St Michael at the Northgate, in Cornmarket Street, the City
Church of Oxford, is looking for a full-time Manager for our Visitor Reception
Centre, and Saxon Tower. Retail experience, organisational ability, artistic flair,
a friendly manner, and an interest in history are essential. Hours 9.30 a.m.-
-
4.30 p.m. (5.30 p.m. in summer), Mon.,– Fri. Realistic salary according to
qualifications and experience. contact Stephen Pix by 'phone or fax on Oxford
242444.

University Drama Officer 2000–1; salary: £10,400 p.a.
Applications are invited for a fixed-term post of University Drama Officer from
self- motivated, recent graduates, or soon to be graduates. Applicants should
have extensive experience of university student theatre and a broad range of
theatre skills. Priority will be given to applications from candidates who have
experience of Oxford University drama. Duties include assisting in
programming the 3 major venues for student productions (the Old Fire Station,
the Burton Taylor Studio Theatre, and the Playhouse); helping students to
plan and publicise their productions, and arranging drrama workshops. The
duration of the post is 12½ months, from 1 Sept. 2000–14 Sept. 2001.
Further particulars can be obtained from Ms Samantha Jones, University
Offices, Wellington Square, Oxford OX1 2JD (tel.: Oxford 270563, e-mail:
Samantha.Jones@admin.ox.ac.uk). The closing date for receipt of applications is
Fri., 12 May. It is anticipated that interviews will be held in the week
beginning 26 June. The University exists to promote excellence in education
and research. The University is an Equal Opportunity Employer.
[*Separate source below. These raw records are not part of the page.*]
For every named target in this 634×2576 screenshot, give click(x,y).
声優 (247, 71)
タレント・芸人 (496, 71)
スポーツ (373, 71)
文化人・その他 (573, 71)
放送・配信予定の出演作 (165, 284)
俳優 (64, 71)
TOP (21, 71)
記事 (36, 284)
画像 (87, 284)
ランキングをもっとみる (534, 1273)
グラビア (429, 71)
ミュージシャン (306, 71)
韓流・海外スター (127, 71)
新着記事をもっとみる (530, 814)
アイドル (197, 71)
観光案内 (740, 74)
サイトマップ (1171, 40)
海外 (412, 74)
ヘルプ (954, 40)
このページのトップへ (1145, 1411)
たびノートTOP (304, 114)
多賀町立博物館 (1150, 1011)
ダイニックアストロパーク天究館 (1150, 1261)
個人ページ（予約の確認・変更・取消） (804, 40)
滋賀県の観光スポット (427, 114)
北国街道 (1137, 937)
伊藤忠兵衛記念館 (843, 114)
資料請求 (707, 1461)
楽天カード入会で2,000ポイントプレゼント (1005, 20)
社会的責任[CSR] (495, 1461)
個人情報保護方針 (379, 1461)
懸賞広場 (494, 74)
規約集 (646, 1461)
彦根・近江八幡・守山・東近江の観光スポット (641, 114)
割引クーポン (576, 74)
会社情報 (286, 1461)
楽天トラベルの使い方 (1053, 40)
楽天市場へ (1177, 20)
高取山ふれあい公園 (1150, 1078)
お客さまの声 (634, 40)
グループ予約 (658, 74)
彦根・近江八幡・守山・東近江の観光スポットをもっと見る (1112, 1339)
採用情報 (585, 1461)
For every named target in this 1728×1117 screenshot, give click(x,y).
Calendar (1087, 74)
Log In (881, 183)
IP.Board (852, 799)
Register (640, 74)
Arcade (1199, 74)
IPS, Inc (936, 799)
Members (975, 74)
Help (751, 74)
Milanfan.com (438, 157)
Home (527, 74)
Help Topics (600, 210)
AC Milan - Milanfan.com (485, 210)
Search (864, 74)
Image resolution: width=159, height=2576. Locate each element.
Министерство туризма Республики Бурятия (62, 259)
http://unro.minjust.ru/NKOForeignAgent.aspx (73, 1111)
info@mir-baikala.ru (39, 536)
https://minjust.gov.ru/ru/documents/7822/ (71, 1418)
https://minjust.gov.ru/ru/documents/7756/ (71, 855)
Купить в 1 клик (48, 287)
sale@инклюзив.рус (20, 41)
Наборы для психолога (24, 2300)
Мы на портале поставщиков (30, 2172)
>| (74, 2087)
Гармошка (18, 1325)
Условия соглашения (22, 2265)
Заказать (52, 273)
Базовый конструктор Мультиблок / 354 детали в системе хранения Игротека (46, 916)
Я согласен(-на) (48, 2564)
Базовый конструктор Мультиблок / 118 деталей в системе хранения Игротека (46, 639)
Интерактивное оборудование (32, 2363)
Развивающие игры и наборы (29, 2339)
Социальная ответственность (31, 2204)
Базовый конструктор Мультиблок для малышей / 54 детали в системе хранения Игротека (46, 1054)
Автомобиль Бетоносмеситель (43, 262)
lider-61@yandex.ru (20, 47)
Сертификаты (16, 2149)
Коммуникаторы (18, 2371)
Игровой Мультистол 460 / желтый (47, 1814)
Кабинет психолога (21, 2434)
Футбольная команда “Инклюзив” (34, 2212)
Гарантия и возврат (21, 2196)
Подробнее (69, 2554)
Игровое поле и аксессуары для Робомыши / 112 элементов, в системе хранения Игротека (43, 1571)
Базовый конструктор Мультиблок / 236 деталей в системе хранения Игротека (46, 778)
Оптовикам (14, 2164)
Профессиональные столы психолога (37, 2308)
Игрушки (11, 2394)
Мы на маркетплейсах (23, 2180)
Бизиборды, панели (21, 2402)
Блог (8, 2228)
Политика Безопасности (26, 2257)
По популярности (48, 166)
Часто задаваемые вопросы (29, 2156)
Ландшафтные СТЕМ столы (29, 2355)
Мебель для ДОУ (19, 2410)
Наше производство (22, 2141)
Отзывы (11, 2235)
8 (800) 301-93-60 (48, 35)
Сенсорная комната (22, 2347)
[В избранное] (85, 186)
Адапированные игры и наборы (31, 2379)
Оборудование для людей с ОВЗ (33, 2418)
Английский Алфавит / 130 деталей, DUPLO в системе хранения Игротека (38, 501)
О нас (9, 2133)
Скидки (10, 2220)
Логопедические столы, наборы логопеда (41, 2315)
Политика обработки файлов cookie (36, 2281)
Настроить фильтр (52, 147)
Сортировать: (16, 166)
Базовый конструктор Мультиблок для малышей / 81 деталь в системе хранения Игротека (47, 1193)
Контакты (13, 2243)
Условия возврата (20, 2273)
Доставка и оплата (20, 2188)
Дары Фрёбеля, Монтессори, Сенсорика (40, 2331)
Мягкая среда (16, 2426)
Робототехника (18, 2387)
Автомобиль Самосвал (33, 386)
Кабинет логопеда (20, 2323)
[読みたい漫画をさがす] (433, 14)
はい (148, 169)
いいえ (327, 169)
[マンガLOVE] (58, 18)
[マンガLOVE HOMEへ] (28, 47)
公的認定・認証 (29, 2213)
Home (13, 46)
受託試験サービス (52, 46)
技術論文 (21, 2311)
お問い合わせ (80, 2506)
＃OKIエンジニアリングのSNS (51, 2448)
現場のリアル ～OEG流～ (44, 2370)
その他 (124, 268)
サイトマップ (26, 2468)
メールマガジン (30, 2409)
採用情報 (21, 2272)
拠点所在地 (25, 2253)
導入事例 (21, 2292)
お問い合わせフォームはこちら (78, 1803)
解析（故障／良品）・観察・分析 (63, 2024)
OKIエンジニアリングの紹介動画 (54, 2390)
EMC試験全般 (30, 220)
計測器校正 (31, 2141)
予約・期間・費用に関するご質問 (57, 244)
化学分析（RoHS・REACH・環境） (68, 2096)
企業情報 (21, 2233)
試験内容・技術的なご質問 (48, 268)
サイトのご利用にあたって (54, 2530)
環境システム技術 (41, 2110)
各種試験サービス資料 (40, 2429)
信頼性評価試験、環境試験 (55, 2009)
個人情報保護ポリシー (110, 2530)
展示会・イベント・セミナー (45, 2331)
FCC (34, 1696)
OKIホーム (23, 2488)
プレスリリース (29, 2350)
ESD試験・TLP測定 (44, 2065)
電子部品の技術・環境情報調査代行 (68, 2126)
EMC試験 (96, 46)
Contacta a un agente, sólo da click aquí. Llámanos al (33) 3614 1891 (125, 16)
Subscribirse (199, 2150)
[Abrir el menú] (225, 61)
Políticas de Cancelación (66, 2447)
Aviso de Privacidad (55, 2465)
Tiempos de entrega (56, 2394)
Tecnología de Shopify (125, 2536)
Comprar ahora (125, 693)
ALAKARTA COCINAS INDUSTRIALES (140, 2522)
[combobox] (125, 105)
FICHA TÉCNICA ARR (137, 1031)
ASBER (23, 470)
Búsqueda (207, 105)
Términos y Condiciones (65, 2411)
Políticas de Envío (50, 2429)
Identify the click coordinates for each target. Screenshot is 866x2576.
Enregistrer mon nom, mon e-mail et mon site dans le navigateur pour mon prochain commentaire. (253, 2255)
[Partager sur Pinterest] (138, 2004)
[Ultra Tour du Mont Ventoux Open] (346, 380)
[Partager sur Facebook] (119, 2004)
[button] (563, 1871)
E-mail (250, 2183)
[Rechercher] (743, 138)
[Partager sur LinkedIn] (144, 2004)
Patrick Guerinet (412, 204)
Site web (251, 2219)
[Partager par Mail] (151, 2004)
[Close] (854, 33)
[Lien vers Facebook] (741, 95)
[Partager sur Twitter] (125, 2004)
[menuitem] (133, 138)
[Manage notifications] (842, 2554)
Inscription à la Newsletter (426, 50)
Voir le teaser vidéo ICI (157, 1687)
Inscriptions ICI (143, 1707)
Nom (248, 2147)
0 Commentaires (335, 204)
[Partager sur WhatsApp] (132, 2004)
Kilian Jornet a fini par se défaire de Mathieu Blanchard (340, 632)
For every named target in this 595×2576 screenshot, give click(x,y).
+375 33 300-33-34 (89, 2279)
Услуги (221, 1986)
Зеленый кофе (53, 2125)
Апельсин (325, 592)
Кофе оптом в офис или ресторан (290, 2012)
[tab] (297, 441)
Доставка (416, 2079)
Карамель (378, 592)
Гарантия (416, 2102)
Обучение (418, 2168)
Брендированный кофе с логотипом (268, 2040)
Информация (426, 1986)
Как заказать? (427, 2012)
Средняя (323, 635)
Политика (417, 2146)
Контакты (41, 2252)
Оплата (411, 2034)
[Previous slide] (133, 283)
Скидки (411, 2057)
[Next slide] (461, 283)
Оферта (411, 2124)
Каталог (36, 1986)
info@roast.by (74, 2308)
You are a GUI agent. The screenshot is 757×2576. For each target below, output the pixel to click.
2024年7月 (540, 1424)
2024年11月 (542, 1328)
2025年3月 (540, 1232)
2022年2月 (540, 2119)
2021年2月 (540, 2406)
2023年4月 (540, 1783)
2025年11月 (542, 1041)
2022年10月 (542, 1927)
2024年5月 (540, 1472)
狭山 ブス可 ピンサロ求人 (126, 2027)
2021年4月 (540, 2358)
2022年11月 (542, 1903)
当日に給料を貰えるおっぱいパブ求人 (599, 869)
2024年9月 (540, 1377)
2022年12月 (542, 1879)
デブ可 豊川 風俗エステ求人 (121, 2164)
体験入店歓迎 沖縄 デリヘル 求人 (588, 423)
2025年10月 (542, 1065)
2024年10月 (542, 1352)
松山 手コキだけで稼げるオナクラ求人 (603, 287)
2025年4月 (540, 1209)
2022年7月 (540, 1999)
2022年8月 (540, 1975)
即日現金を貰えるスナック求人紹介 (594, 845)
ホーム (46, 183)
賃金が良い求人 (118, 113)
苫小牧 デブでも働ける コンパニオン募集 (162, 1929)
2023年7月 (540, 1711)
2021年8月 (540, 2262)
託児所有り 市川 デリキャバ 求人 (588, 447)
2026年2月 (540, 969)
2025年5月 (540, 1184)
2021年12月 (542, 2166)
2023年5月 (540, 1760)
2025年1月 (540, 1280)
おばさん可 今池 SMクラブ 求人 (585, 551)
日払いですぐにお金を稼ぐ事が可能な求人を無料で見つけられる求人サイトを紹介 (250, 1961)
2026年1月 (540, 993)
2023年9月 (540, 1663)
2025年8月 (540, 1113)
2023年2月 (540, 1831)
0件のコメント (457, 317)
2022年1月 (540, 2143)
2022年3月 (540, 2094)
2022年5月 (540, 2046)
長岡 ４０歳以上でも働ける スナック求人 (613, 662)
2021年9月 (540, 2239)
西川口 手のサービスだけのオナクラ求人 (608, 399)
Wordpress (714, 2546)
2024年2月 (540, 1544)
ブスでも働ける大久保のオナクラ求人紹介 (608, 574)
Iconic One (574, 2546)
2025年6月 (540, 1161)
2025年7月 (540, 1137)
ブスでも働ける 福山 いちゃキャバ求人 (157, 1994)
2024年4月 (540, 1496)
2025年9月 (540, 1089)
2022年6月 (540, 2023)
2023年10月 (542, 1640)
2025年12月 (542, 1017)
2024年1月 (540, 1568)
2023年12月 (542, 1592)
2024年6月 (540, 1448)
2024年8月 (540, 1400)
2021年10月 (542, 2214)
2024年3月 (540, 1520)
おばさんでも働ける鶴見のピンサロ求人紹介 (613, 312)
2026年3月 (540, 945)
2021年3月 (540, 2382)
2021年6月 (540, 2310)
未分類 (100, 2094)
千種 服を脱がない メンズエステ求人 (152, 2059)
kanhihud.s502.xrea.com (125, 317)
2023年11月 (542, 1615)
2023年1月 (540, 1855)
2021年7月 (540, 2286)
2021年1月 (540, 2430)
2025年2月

St Catherine's College: Appointment of Library Assistant.
Applications are invited for the post of full-time (35 hrs) Library Assistant,
initially on a 2 year contract, to work as an important member of a small team
in the running of this busy College library. After the first 2 years the
contract is expected to be renewed at the level of 35 hrs p.w. in term-time
only (i.e. 3 periods of 10 weeks); however, there is also the possibility that
it would continue full- time at 35 hrs p.w. Duties will include maintaining the
loan system, assisting readers with enquiries, cataloguing and processing new
books and other library duties. Physical fitness will be important as there will
be some shelving and shifting of books. The successful candidate must be
attentive to detail, and should have a proven aptitude on the computer, with
good keyboard skills. A knowledge of automated cataloguing would be useful
(although training will be given in necessary). Salary on the University
Clerical and Library Scale Grade 3, £11,209–£12,976. Further
particulars may be obtained by phoning (2)71707. Applications including a
curriculum vitae, and the names of two referees, together with a contact
telephone number, should be sent by noon on 31 Mar. 2000 to the Librarian,
St Catherine's College Library, Oxford OX1 3UJ. Interviews will be held on
Tues., 4 Apr. St Catherine's College is an equal opportunities employer.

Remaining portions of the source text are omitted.